Search code examples
mongodbsubdocument

In MongoDB, when to use a simple subdocument, when an array with 2-field elements?


Background

I am storing table rows as MongoDb documents, with each column having a name. Let's say table has these columns of interest: Identifier, Person, Date, Count. The MongoDb document also has some extra fields separate from the table data, represented by timestamp. Columns are not fixed (which is why I use schema-free database to store them in the first place).

There will be need to do various complex, but so far unspecified queries. I am not very concerned about performance, though query performance may conceivably become a bottleneck. Once inserted, documents will not be modifed (a new document with same Identifier will be created instead), and insertions are not very frequent (let's say, 1000 new MongoDb documents per day).

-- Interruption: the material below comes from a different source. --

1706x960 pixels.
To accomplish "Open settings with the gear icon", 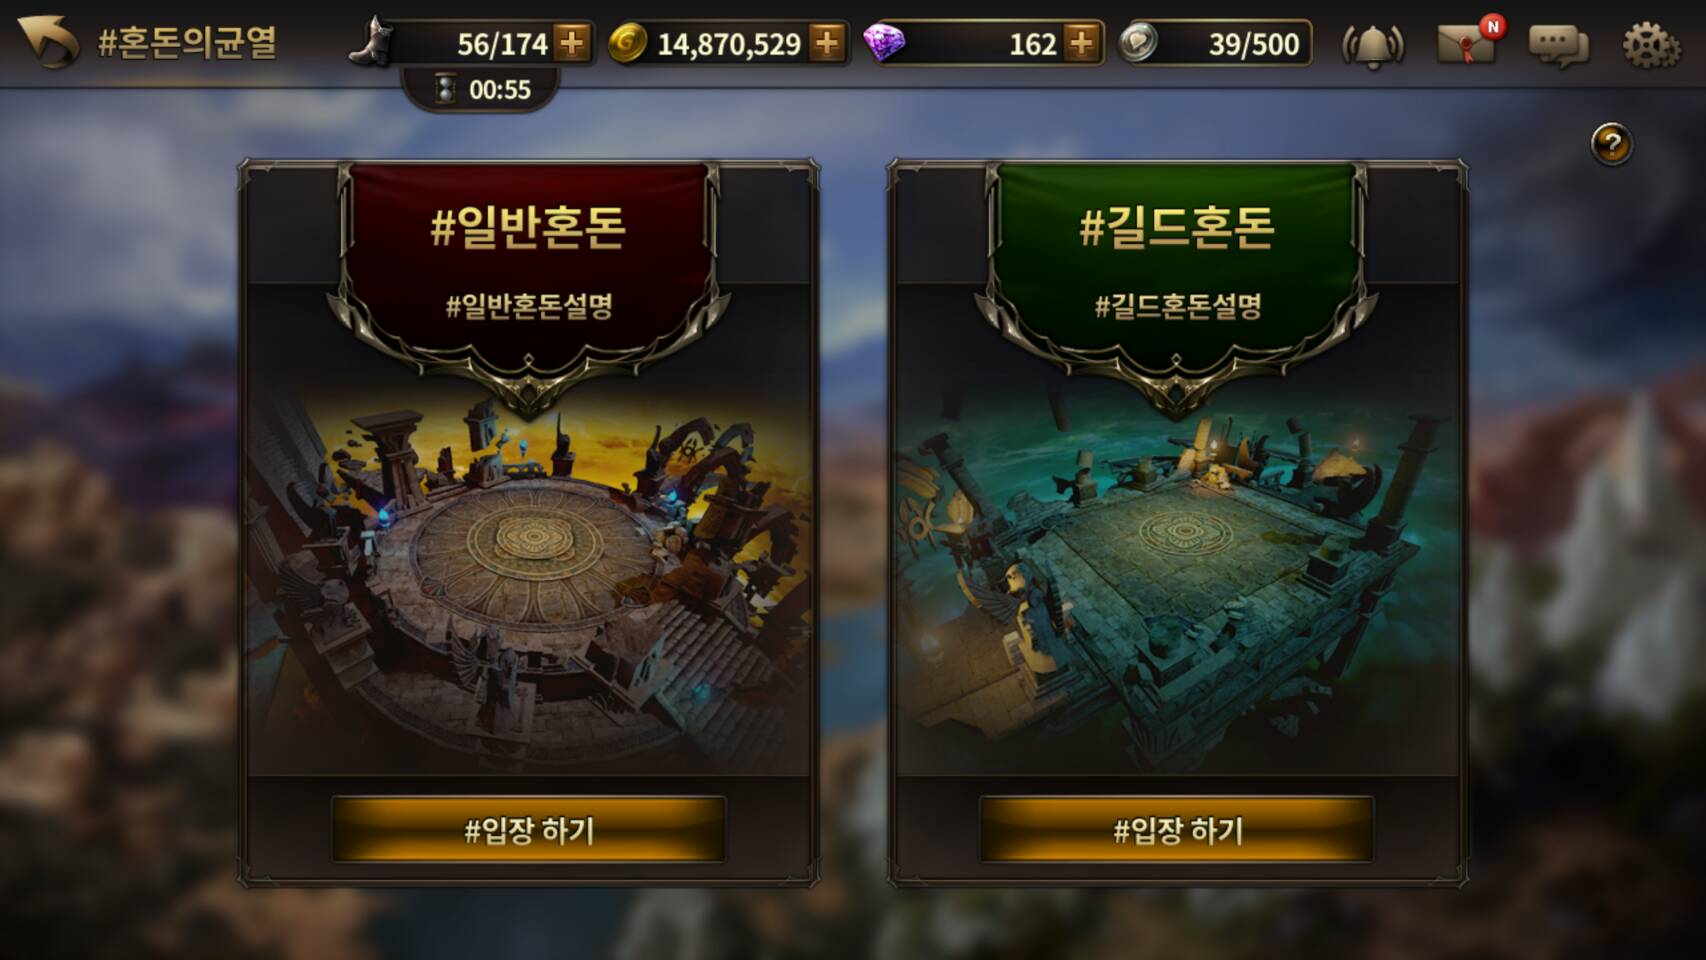I will click(1650, 45).
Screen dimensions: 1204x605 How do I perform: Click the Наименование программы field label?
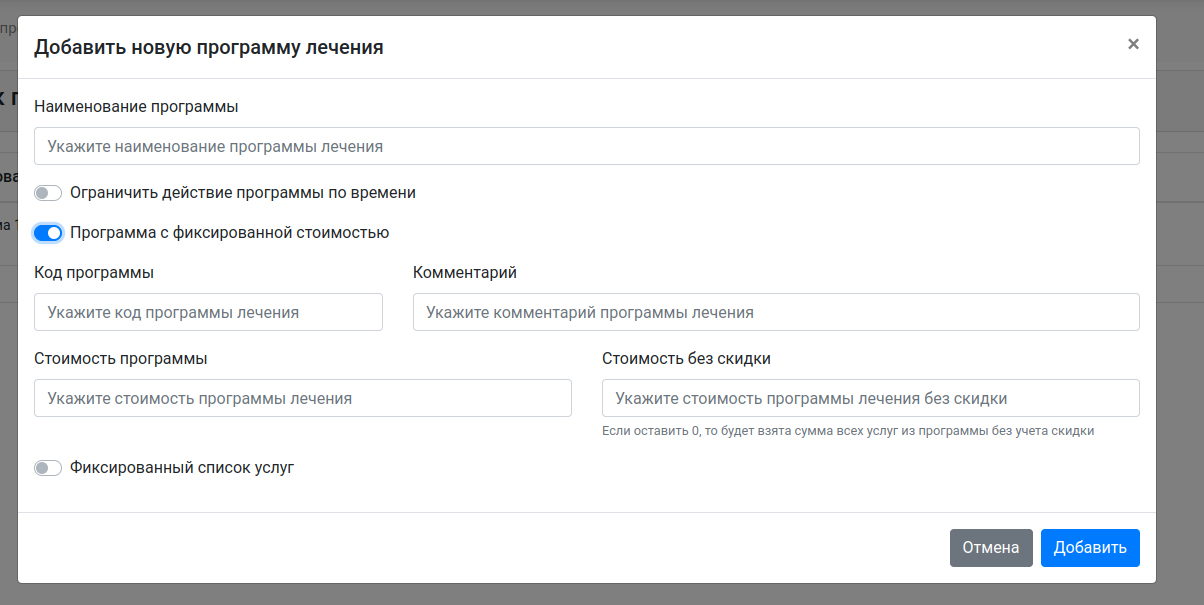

So amount of data will steadily grow over time.

Example

The straight-forward approach is having a collection of MongoDb documents like:

{
   _id: XXXX,
   insertDate: ISODate("2012-10-15T21:26:17Z"),
   flag: true,
   data: {
       Identifier: "AB002",
       Person: "John002",
       Date: ISODate("2013-11-16T21:26:17Z"),
       Count: 1
   }
}

Now I have seen an alternative approach (for example in accepted answer of this question), using array with two fields per object:

{
   _id: XXXX,
   insertDate: ISODate("2012-10-15T21:26:17Z"),
   flag: true,
   data: [
       { field: "Identifier", value: "AB002" },
       { field: "Person", value: "John001" },
       { field: "Date", value: ISODate("2013-11-16T21:26:17Z") },
       { field: "Count", value: 1 }
   ]
}

Questions

Does the 2nd approach make any sense at all?

If yes, then how to choose which to use? Especially, are there some specific kinds of queries which are easy/cheap with one approach, hard/costly with another? Any "rules of thumb" on which way to go, or pro-con lists for both? Example real-life cases of one aproach being inconvenient would be especially valuable.


Solution

  • In your specific example the First version is a lot more appropriate and simple. You have to think in terms of how you would query your document.

    It is a lot simpler to query your database like this: db.collection.find({"data.Identifier": "AB002"})

    Although I'm not 100% sure why you even need the inner document. Why can't structure your document like:

    {
       _id:  "AB002",
       insertDate: ISODate("2012-10-15T21:26:17Z"),
       flag: true,
       Person: "John002",
       Date: ISODate("2013-11-16T21:26:17Z"),
       Count: 1
    }
    

    Pros of first example:

    • Simple to query
    • Enforces unique keys, but your data won't have two columns with the same name anyway
    • I would assume mongoDB would generate better query plans because the structure is a lot more simple (haven't tested)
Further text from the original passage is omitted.